REQUIRED ACTION – Within the lines below, find those that hold the string "computer" and copy each one.

Stored entries –

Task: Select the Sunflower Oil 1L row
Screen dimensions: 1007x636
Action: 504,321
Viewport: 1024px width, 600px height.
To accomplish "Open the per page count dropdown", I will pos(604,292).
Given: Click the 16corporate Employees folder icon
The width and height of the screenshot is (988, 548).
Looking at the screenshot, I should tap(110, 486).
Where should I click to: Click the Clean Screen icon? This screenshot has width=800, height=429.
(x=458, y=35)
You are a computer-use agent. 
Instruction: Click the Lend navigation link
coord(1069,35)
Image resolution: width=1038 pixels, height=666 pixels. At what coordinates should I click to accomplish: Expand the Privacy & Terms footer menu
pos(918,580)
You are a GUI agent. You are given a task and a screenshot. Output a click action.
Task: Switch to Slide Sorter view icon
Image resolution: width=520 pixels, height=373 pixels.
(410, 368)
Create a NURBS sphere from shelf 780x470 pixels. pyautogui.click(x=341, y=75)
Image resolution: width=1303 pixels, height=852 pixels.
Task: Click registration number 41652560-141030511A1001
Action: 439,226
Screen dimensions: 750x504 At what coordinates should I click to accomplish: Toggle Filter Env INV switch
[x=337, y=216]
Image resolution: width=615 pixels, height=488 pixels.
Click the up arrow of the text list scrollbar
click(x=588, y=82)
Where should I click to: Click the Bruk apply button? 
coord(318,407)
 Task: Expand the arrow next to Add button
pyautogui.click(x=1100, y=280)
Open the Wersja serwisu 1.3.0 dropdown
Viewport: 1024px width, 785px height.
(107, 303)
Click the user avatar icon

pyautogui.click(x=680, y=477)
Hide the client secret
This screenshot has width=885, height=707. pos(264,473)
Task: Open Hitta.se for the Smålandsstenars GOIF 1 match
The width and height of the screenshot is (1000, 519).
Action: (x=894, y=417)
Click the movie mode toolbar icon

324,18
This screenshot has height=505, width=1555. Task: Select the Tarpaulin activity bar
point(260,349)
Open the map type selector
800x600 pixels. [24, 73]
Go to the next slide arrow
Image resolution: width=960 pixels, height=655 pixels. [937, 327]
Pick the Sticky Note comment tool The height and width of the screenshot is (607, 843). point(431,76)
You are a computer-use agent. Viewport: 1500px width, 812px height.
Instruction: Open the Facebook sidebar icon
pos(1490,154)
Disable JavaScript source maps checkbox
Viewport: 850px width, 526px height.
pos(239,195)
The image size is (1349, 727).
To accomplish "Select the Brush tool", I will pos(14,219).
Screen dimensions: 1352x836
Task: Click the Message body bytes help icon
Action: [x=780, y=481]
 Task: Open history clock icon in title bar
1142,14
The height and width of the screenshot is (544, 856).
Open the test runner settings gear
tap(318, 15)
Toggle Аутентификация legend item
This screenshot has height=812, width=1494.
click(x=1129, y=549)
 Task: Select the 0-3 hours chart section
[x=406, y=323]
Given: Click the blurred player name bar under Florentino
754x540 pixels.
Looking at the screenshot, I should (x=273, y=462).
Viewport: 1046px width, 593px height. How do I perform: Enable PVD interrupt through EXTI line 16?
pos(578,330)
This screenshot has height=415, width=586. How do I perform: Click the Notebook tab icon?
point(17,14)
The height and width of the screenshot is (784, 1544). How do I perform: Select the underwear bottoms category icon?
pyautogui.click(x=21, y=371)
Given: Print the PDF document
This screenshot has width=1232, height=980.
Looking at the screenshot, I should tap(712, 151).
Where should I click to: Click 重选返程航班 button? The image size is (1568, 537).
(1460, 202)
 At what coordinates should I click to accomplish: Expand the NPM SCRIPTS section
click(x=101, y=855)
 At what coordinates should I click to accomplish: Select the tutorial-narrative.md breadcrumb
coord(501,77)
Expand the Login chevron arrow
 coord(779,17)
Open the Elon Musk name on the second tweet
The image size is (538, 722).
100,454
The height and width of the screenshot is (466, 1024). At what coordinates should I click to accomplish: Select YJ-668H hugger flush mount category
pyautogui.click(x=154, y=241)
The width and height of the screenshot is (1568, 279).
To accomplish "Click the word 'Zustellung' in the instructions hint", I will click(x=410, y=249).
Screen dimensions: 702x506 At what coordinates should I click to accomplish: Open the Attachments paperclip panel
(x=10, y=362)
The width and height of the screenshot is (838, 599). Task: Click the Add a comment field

ANSWER AREA –
You are a computer-use agent. 
You are a computer-use agent. Viewport: 1500px width, 812px height.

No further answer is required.